Just when the situation was over, a little man started defending Steve Lodge to Kelly, knowing nothing of the situation and called her drunk. Um. Excuse Me. Has this little man never seen Bravo? Why is he even opening his mouth? Kelly called the little boy a dork only to discover he was Emily's husband who had previously kicked Gina out of his house, so the little man has a pattern with being a cunt to his wife's new costars.
While Kelly called him out by stating "you're a little bitch dude," which I need as my text tone this instant, the Mormon continued to whisper in the corner about her with his "dry sense of humour" which is just his excuse for being an asshole, he may not be abusive but he is boring as fuck.

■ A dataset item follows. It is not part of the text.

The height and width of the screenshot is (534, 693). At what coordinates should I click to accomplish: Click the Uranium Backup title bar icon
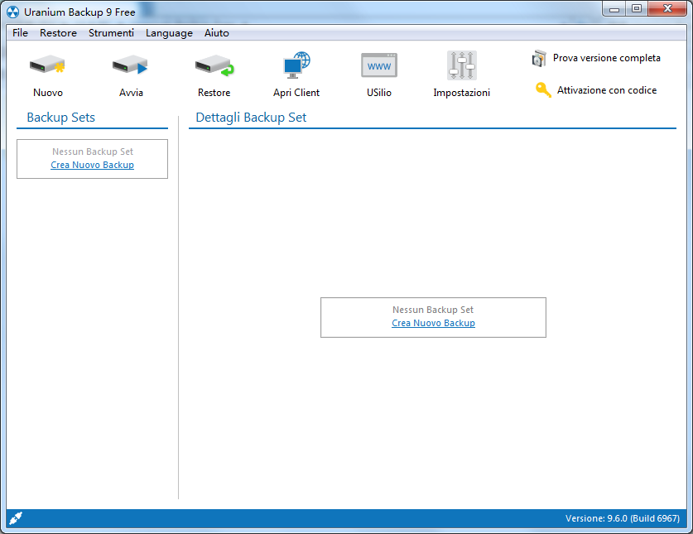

Suddenly when Emily heard Kelly call her husband a little bitch, the Hulk took over her body and was pushing through people to try and get to Kelly like she was Godzilla. I don't know what it is about Kelly but she has the ability to make people threaten to kill her with a deep voice like the Hulk or Luann de Lesseps. See: Tamra in Ireland. I respect Emily for sticking up for her husband and delivering her only significant contribution to the show so far but her husband was a little bitch and I'm 10000% #TeamKelly.
Along with caffeine, alcohol, tobacco, porn and fun, Mormons must also be prohibited from cable TV because if Shane had access to cable then he would know you do not fuck with Kelly Dodd unless you want to be embarrassed in front of an entire party and TV cameras. After the blowup I channelled my inner Carrie Bradshaw and I couldn't help but wonder, can Kelly Dodd go one season without someone threatening to kill her?